The patient picks the trade. My job is the honest take on which medication does what, what the cost picture looks like, what the side effect profile is, and how the choice maps to the specific sleep problem they’re actually trying to solve. I’m a provider, not a parent. If somebody hears the trazodone-vs-orexin-antagonist conversation and decides he wants to try the cheaper option first to see if it works, fine. If somebody hears it and decides he’d rather pay the copay for the cleaner morning experience, also fine. Both are reasonable answers depending on the picture and the budget.

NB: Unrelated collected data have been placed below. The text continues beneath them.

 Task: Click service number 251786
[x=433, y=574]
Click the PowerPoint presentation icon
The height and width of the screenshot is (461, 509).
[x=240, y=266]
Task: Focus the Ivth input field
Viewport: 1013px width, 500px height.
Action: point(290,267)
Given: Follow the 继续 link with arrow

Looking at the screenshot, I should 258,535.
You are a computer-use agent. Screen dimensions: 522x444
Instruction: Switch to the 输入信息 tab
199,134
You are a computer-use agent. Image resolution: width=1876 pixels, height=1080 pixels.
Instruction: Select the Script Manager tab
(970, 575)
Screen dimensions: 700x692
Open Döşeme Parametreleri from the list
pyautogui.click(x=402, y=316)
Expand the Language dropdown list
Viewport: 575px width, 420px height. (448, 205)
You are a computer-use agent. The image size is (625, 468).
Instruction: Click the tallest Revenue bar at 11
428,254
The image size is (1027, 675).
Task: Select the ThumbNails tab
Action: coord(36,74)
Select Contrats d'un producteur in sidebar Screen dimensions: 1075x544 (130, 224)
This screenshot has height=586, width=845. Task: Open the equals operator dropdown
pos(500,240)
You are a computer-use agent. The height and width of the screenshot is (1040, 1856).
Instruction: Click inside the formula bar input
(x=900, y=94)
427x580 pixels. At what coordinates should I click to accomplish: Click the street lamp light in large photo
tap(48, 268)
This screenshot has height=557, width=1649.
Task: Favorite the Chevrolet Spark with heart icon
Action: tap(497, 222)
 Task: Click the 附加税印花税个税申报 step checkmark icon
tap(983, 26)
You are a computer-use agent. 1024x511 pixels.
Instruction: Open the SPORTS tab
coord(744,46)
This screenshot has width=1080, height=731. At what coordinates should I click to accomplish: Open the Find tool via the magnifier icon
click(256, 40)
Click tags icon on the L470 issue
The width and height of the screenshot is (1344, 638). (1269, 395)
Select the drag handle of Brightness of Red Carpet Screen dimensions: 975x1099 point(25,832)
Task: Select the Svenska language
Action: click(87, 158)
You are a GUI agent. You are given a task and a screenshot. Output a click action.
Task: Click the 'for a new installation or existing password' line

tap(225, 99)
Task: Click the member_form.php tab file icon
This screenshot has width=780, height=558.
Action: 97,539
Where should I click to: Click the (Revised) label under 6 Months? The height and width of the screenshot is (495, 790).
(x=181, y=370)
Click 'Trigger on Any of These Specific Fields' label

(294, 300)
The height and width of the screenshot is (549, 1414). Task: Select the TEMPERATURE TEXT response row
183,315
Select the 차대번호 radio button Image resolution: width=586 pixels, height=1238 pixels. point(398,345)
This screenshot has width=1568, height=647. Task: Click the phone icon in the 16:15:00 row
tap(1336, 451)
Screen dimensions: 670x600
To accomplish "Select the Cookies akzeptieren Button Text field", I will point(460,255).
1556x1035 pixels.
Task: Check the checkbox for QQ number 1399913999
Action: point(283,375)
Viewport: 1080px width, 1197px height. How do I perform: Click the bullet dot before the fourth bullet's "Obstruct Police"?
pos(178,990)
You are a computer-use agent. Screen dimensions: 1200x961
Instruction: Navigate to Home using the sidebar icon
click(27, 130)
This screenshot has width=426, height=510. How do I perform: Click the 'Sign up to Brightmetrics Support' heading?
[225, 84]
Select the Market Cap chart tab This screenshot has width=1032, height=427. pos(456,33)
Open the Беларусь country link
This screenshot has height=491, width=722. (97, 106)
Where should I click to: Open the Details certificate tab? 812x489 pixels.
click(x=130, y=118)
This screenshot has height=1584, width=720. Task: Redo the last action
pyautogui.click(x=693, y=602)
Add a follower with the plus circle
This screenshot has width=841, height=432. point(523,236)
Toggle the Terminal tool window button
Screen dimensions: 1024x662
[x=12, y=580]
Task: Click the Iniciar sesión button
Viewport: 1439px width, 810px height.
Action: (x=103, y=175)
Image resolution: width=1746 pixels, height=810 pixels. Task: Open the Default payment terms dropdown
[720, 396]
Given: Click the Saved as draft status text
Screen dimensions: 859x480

What’s nice to hear, because the rest of this is comparing side effect profiles, is that for the patients where any of these medications work, the improvement in how the next day feels is genuinely large. Sleep is one of the things people don’t realize how much they’ve been missing until they get it back, and the medication that finally lands tends to feel less like a treatment and more like getting your life back.

Cheap default

Trazodone

50 to 100 mg at bedtime, generic, around $5/month. Works for most. About a third get morning grogginess. Rare but real priapism risk in men. Slow sleep onset, decent maintenance.

Cleaner option

Orexin antagonists

Quviviq, Belsomra, Dayvigo. Block the wake signal rather than sedate. More natural sleep, less morning fog. Cost is the barrier, around $400 to $500 list, often under $30 with copay card and the right insurance.

Underused

Doxepin (low dose) and CBT-I

Low-dose doxepin (3 to 6 mg) for sleep maintenance, cheap, mild. CBT-I (cognitive behavioral therapy for insomnia) is the most effective long-term intervention and the most underused. Both should be in the conversation more than they are.

Bottom line

For most adults with chronic insomnia, the default in 2026 is doxepin if the problem is staying asleep, or an orexin antagonist if the cost works and the problem is staying asleep. Trazodone if cost is the constraint and the patient tolerates the morning hangover. Z-drugs reserved for occasional bad nights, not nightly long-term use. Whatever the medication choice, sleep hygiene and CBT-I should be part of the conversation, because the medication is the easy part and the behavior is what keeps things working long after the prescription does its job. Sleep is one of the bigger quality-of-life levers in psychiatry, and most prescribers undersell how much getting it right matters for everything else.

Sources

  1. Sateia MJ, Buysse DJ, Krystal AD, et al. Clinical Practice Guideline for the Pharmacologic Treatment of Chronic Insomnia in Adults. J Clin Sleep Med. 2017;13(2):307-349. PMID 27998379.
  2. Herring WJ, Connor KM, Snyder E, et al. Suvorexant in Patients With Insomnia: Pooled Analyses of Three-Month Data from Phase-3 Randomized Controlled Clinical Trials. J Clin Sleep Med. 2016;12(9):1215-1225. PMID 27397664.
  3. Trauer JM, Qian MY, Doyle JS, et al. Cognitive Behavioral Therapy for Chronic Insomnia: A Systematic Review and Meta-analysis. Ann Intern Med. 2015;163(3):191-204. PMID 26054060.